I first heard of the group on the Google Play Music app, of all places. This was just after Southern Lord‘s 2012 reissue of Dopesmoker came out, when I was teetering on the precipice of a stoner / doom rabbit-hole. My newfound love for Sleep‘s magnum opus, coupled with the discovery Bongripper‘s 2010 absolute belter Satan Worshipping Doom had me following the smoke toward the riff-filled land, and cemented the majority of my tastes in that wheelhouse – slow, loud, repetitive, and heavy. And so, it is with excitement that I was able to lock in this review of the Chicago-based quartet’s most recent record, Empty.
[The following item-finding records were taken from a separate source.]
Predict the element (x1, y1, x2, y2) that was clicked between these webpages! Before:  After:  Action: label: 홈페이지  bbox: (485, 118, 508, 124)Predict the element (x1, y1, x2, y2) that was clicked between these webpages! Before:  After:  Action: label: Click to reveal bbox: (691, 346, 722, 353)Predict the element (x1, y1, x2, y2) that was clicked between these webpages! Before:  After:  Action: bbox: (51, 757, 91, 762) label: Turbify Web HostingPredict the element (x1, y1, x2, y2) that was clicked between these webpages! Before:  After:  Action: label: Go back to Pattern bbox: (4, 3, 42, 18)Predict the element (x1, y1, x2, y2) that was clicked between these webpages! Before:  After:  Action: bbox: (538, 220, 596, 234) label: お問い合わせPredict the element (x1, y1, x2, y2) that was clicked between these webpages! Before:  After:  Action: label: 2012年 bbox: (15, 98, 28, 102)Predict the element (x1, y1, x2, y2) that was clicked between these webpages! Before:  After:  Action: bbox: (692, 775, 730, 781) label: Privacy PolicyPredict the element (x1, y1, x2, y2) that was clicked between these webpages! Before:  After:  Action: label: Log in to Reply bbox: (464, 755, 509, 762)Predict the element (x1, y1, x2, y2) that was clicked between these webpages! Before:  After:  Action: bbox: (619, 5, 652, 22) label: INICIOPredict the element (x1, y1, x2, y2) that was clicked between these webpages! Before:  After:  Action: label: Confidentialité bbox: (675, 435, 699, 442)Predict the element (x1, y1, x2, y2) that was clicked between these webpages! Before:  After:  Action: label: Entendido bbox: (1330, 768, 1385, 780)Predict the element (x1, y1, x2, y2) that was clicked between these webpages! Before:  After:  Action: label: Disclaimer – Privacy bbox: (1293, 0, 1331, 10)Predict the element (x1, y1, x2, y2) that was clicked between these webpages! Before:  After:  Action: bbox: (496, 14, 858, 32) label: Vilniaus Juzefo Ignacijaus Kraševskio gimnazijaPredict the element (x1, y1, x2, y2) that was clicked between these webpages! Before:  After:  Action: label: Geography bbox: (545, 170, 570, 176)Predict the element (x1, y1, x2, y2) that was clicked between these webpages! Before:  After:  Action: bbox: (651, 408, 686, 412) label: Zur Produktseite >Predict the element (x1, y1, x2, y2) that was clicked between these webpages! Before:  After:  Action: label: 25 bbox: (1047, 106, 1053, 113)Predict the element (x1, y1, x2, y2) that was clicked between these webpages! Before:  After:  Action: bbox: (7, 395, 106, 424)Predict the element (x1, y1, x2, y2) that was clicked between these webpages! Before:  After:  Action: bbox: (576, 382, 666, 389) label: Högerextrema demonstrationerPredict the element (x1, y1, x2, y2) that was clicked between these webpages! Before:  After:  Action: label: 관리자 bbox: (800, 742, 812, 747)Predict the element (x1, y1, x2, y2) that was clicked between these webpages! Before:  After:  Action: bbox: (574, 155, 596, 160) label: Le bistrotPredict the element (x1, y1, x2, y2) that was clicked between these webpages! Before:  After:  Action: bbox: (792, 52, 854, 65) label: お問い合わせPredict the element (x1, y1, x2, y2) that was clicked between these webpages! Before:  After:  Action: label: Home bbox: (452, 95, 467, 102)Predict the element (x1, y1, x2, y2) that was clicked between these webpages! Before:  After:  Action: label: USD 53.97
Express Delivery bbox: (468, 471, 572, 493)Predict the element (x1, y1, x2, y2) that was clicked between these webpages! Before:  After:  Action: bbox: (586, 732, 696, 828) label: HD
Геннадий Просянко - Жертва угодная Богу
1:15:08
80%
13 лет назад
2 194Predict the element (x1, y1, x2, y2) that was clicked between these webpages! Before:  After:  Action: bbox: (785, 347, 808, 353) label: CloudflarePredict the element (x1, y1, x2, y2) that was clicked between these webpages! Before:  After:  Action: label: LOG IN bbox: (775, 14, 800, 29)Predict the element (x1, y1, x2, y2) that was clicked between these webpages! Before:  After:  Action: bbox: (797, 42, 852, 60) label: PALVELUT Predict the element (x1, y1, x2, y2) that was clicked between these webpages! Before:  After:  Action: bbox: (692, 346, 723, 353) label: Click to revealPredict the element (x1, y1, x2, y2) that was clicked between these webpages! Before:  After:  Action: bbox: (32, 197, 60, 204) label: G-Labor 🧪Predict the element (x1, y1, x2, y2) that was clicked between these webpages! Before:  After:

Album opener “Nothing” progresses through a series of movements, feeling like a down-tuned orchestra going through an extended warm-up. What follows is a perfect sample of what the band excel at – finding dark, heavy riffs and grooves and putting them through the stoner / doom process; playing the riff again and again and again, complementing it with all manner of fills and leads and exploring the occasional musical tangent in order to highlight just how fucking cool it is. By the final quarter of the track, the band settles us into what could easily be a younger, heavier cousin to the primary riff from the Melvins‘ “Boris”, and it is gloriously, slow-noddingly good. And similar to the opening track on the latter band’s recent release Tarantula Heart, this track acts both as a fantastic example of how Bongripper write, as well as a litmus test of sorts for those unsure of whether the band or the album are for them.

“Remains” starts out slow and steady, however the track gathers momentum, building to a trem-picked lead that feels somehow exultant. This soon turns foreboding, before a stomping dirge marks the halfway point of the song. The pace quickens at the two-thirds mark, before returning to the slow and steady beat established at the top end of the track, in what feels like a ‘there-and-back-again’ journey through dark and grim territory.

I’m not sure if the band are being cheeky with the composition of the third track, which begins with a subtle riff that goes on “Forever” (ha!), until the song explodes to life at the halfway mark – a beautifully bleak guitar lead complementing the main riff, in an emotional peak that might just be my favourite cut on the record.

The title track bookends the album as the second of two 20-plus minute songs, however, unlike the album opener, “Empty” only pauses for a minute to establish mood. Not before too long, we’re greeted with a crushing crash of drums and delayed guitar leading into the riff that will take us on the final part of the album’s journey, which alternates between the steady stomp of some kind of heavy metal war machine, and blast-beats that build a sense of dread. This all builds to a maelstrom of noise before a reprise, the track and record as a whole ending in an intense, cathartic, and beautiful wall of noise.

Here, Bongripper take the repetition that plays a big part of the appeal of stoner metal, tune it down with the richness of doom, and complement the fundamental groove of each song with the texture of a number of different musical flourishes borrowed from other subgenres, ranging from post to black metal and a few others in between. All of this is accomplished with a level of songwriting craft that produces heavy-as-fuck, catchy, and evocative metal instrumentals. They’ve nailed a sound that is distinctly ‘Bongripper‘, but haven’t gotten stale, loading their music with layers to explore on repeat listens, and Empty is a fantastic showcase of all of this at play.